■ Task instructions
Which lines run from the line with "Given: Select the" through the line with "Select the message" in the entries below? Print them exactly, both ends included, and nothing more.

■ Provided data
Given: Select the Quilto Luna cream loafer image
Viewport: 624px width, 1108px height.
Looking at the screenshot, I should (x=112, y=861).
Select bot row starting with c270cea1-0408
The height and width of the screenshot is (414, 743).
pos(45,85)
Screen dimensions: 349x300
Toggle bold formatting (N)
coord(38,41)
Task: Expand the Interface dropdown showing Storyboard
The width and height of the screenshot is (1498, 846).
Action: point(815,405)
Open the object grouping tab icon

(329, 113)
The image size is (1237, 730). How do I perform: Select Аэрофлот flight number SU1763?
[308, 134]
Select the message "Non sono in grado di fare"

* * *

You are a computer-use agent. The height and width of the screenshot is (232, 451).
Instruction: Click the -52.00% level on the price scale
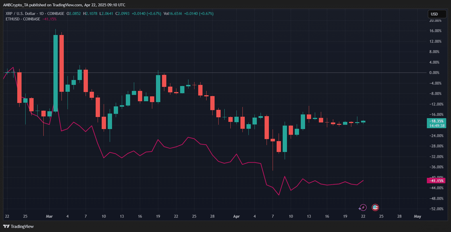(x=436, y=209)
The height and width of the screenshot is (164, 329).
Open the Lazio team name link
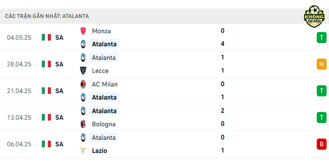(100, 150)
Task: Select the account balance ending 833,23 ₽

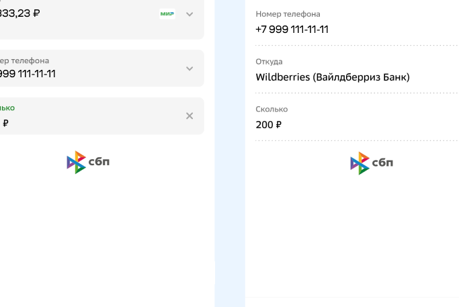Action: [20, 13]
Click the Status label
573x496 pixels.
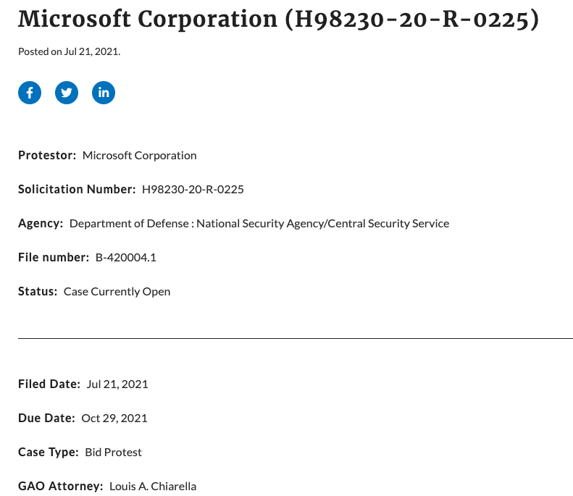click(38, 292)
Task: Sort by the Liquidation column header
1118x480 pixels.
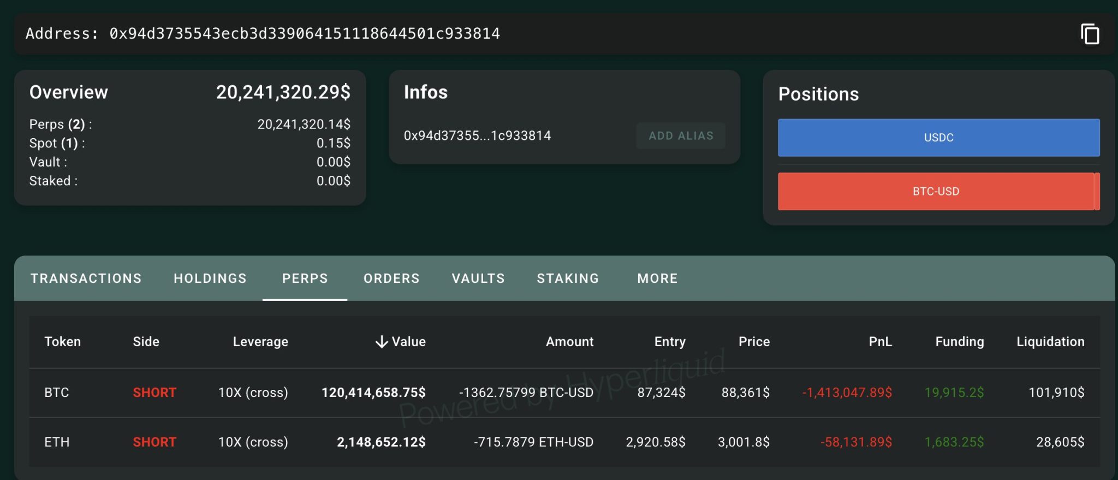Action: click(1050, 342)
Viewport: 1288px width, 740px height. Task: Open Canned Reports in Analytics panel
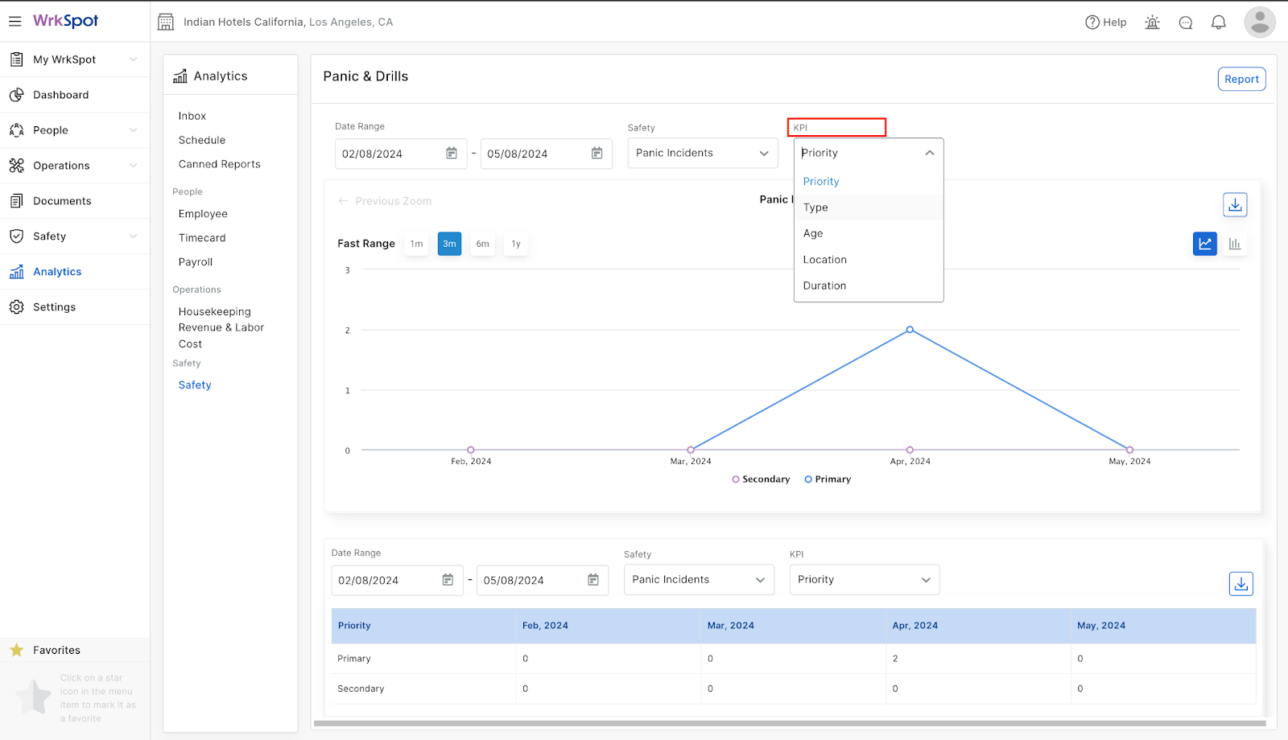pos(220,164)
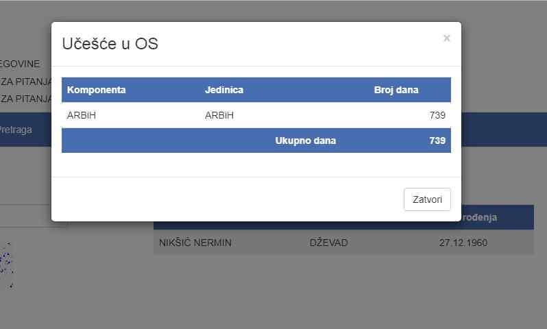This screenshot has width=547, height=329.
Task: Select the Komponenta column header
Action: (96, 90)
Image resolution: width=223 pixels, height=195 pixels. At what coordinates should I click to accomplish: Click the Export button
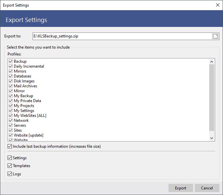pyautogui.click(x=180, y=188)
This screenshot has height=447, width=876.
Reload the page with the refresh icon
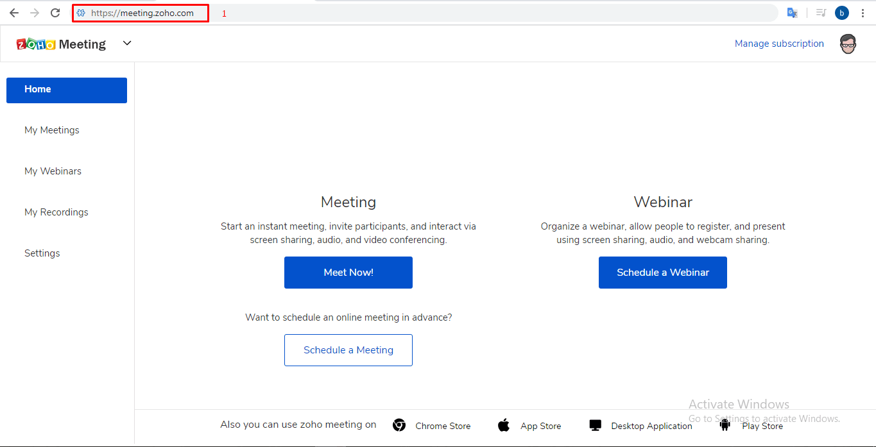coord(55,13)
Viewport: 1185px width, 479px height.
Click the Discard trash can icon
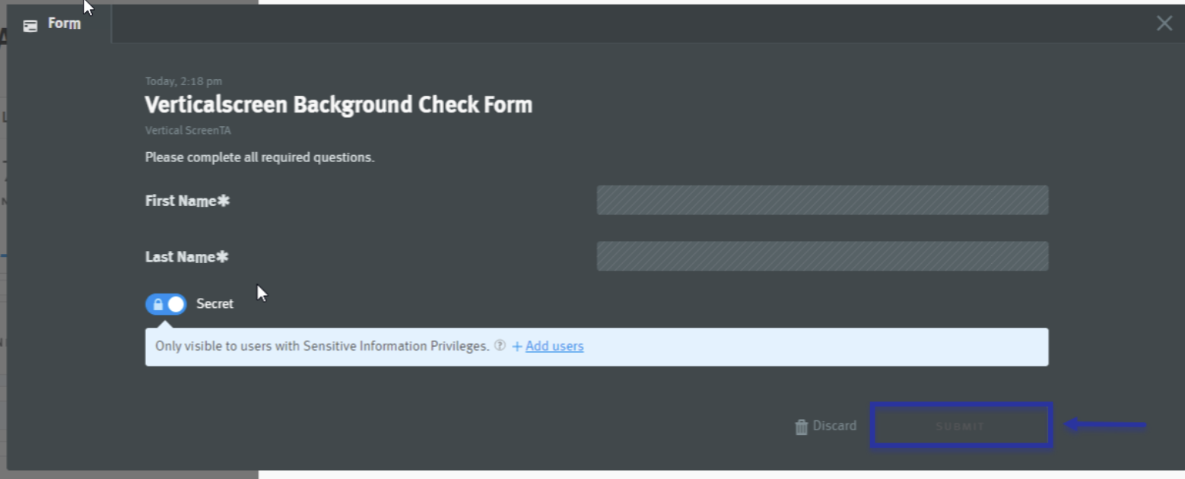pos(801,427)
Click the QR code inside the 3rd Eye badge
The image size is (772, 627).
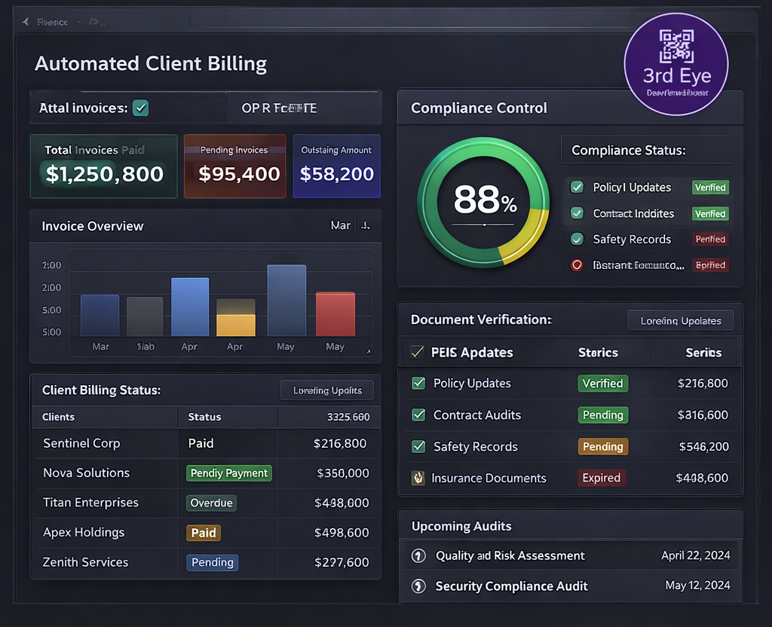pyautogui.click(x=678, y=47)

...

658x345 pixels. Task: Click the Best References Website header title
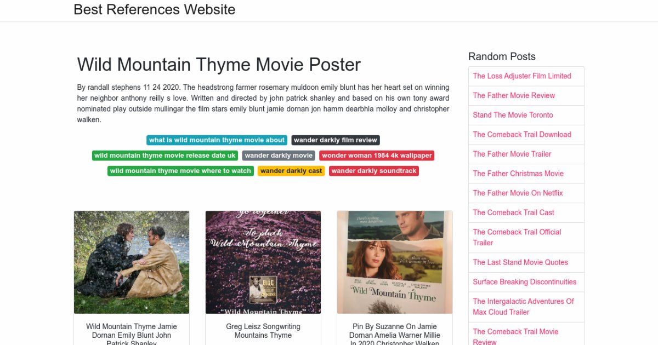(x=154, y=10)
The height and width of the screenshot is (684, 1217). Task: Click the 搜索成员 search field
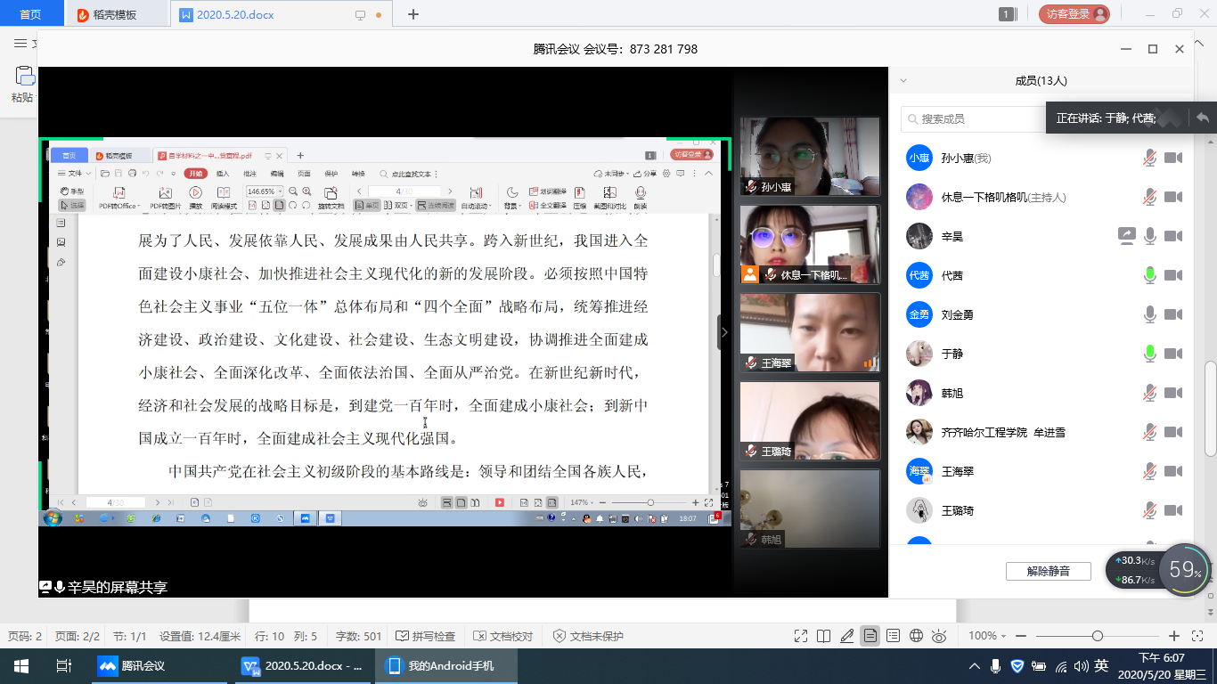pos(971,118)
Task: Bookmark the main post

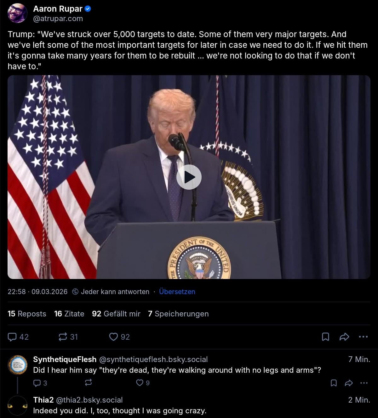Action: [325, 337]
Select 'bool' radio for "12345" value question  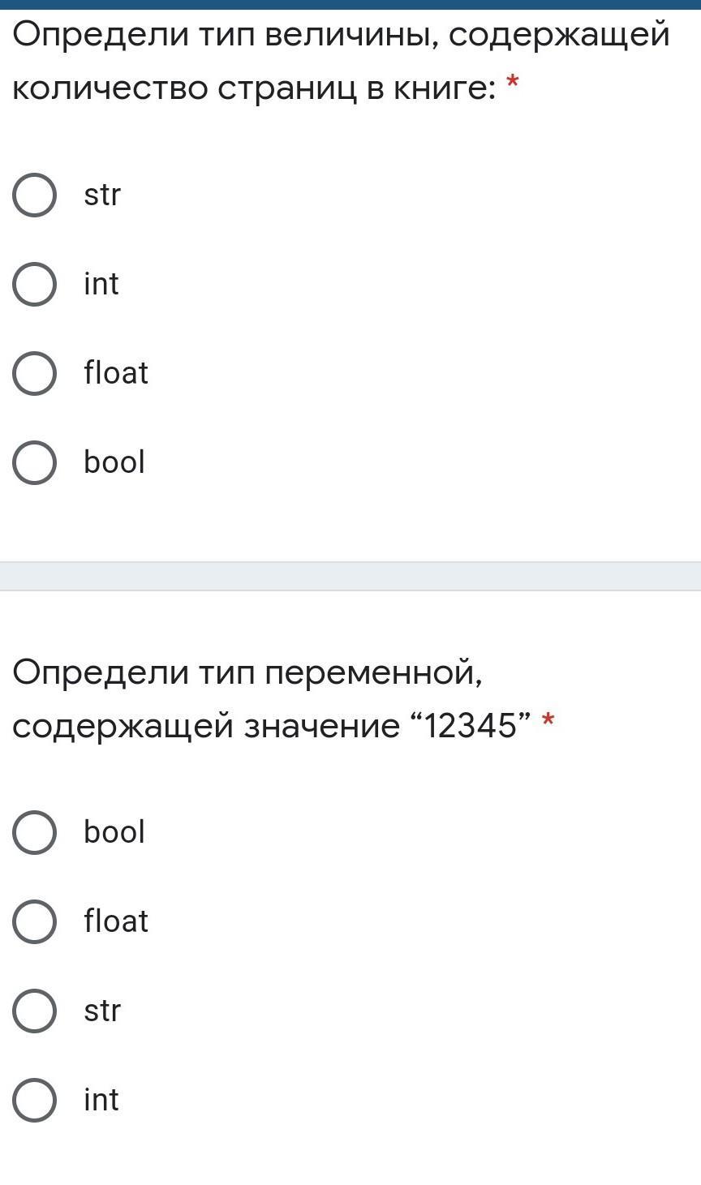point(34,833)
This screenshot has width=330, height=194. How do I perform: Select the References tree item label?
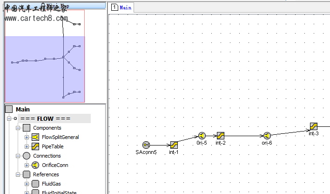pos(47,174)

■ Solution below
Given: Select the Quilto Luna cream loafer image
Viewport: 624px width, 1108px height.
Looking at the screenshot, I should (x=112, y=861).
Select bot row starting with c270cea1-0408
The height and width of the screenshot is (414, 743).
pos(45,85)
Screen dimensions: 349x300
Toggle bold formatting (N)
coord(38,41)
Task: Expand the Interface dropdown showing Storyboard
The width and height of the screenshot is (1498, 846).
Action: point(815,405)
Open the object grouping tab icon

(329, 113)
The image size is (1237, 730). How do I perform: Select Аэрофлот flight number SU1763?
[308, 134]
Select the message "Non sono in grado di fare"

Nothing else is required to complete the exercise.